# Document section:
>> BEGIN

Hoyt's New Cyclopedia Of Practical Quotations [edit]
- Quotes reported in Hoyt's New Cyclopedia Of Practical Quotations (1922), p. 864-67.
- I have mental joys and mental health,
Mental friends and mental wealth,
I've a wife that I love and that loves me;
I've all but riches bodily.- William Blake, Mammon.
- Since all the riches of this world
May be gifts from the devil and earthly kings,
I should suspect that I worshipped the devil
If I thanked my God for worldly things.- William Blake, Riches.
- But I have learned a thing or two; I know as sure as fate,
When we lock up our lives for wealth, the gold key comes too late.- Will Carleton, The Ancient Miner's Story.
- Midas-eared Mammonism, double-barrelled Dilettantism, and their thousand adjuncts and corollaries, are not the Law by which God Almighty has appointed this His universe to go.
- Thomas Carlyle, Past and Present, Chapter VI.
- Surplus wealth is a sacred trust which its possessor is bound to administer in his lifetime for the good of the community.
- Andrew Carnegie, Gospel of Wealth.
- Las necedades del rico por sentencias pasan en el mundo.
- The foolish sayings of the rich pass for wise saws in society.
- Miguel de Cervantes, Don Quixote, II. 43.
- Non esse cupidum, pecunia est; non esse emacem, vectigal est; contentum vero suis rebus esse, maximæ sunt, certissimæque divitiæ.
- Not to be avaricious is money; not to be fond of buying is a revenue; but to be content with our own is the greatest and most certain wealth of all.
- Cicero, Paradoxa, 6. 3.
- Give no bounties: make equal laws: secure life and prosperity and you need not give alms.
- Ralph Waldo Emerson, Wealth.
- Want is a growing giant whom the coat of Have was never large enough to cover.
- Ralph Waldo Emerson, Wealth.
- If your Riches are yours, why don't you take them with you to t'other world?
- Benjamin Franklin, Poor Richard (1751).
- Who hath not heard the rich complain
Of surfeits, and corporeal pain?
He barr'd from every use of wealth,
Envies the ploughman's strength and health.- John Gay, Fables (1727), The Cookmaid, Turnspit, and Ox.
- The ideal social state is not that in which each gets an equal amount of wealth, but in which each gets in proportion to his contribution to the general stock.
- Henry George, Social Problems, Chapter VI.

>> END

# Data segment:
>> BEGIN

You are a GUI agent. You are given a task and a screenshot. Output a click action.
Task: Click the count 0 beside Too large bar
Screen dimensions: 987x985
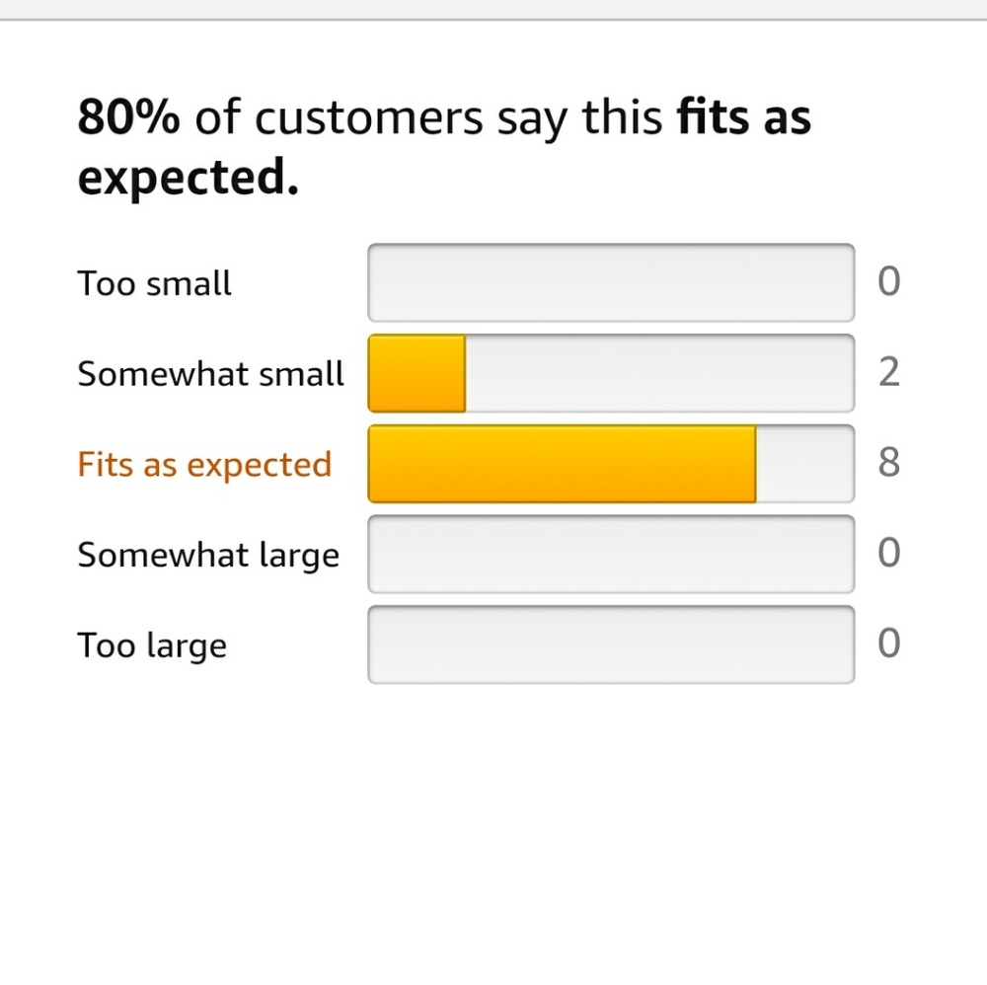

>> END

# Directives:
#1 Repeat the wealth quotations word for word, between "- Non esse cupidum, pecunia" and "wealth of all.", inclusive.
#2 Carry on the collection of quotations about wealth from the point where it stops.

# Answers:
#1
- Non esse cupidum, pecunia est; non esse emacem, vectigal est; contentum vero suis rebus esse, maximæ sunt, certissimæque divitiæ.
- Not to be avaricious is money; not to be fond of buying is a revenue; but to be content with our own is the greatest and most certain wealth of all.

#2
- And to hie him home, at evening's close,
To sweet repast, and calm repose.
* * *
From toil he wins his spirits light,
From busy day the peaceful night;
Rich, from the very want of wealth,
In heaven's best treasures, peace and health.- Thomas Gray, Ode on the Pleasure Arising from Vissisitude, line 87. Last two lines said to have been added by the Rev. William Mason, Gray's biographer.
- A little house well fill'd, a little land well till'd, and a little wife well will'd, are great riches.
- Written in a copy of the Grete Herbal (1516). "A little farm well tilled, / A little barn well filled, / A little wife well willed— / Give me, give me." As adapted by James Hook in The Soldier's Return.
- Dame Nature gave him comeliness and health,
And Fortune (for a passport) gave him wealth.- W. Harte, Eulogius, 411.
- For wealth, without contentment, climbs a hill,
To feel those tempests which fly over ditches.- George Herbert, The Church Porch, Stanza 19.
- It cannot be repeated too often that the safety of great wealth with us lies in obedience to the new version of the Old World axiom—Richesse oblige.
- Oliver Wendell Holmes, Sr., A Mortal Antipathy, Introduction.
- Base wealth preferring to eternal praise.
- Homer, The Iliad, Book XXIII, line 368. Pope's translation.
- These riches are possess'd, but not enjoy'd!
- Homer, The Odyssey, Book IV, line 118. Pope's translation.
- Know from the bounteous heavens all riches flow;
And what man gives, the gods by man bestow.- Homer, The Odyssey, Book XVIII, line 26. Pope's translation.
- Imperat aut servit collecta pecunia cuique.
- Riches either serve or govern the possessor.
- Horace, Epistles, I. 10. 47.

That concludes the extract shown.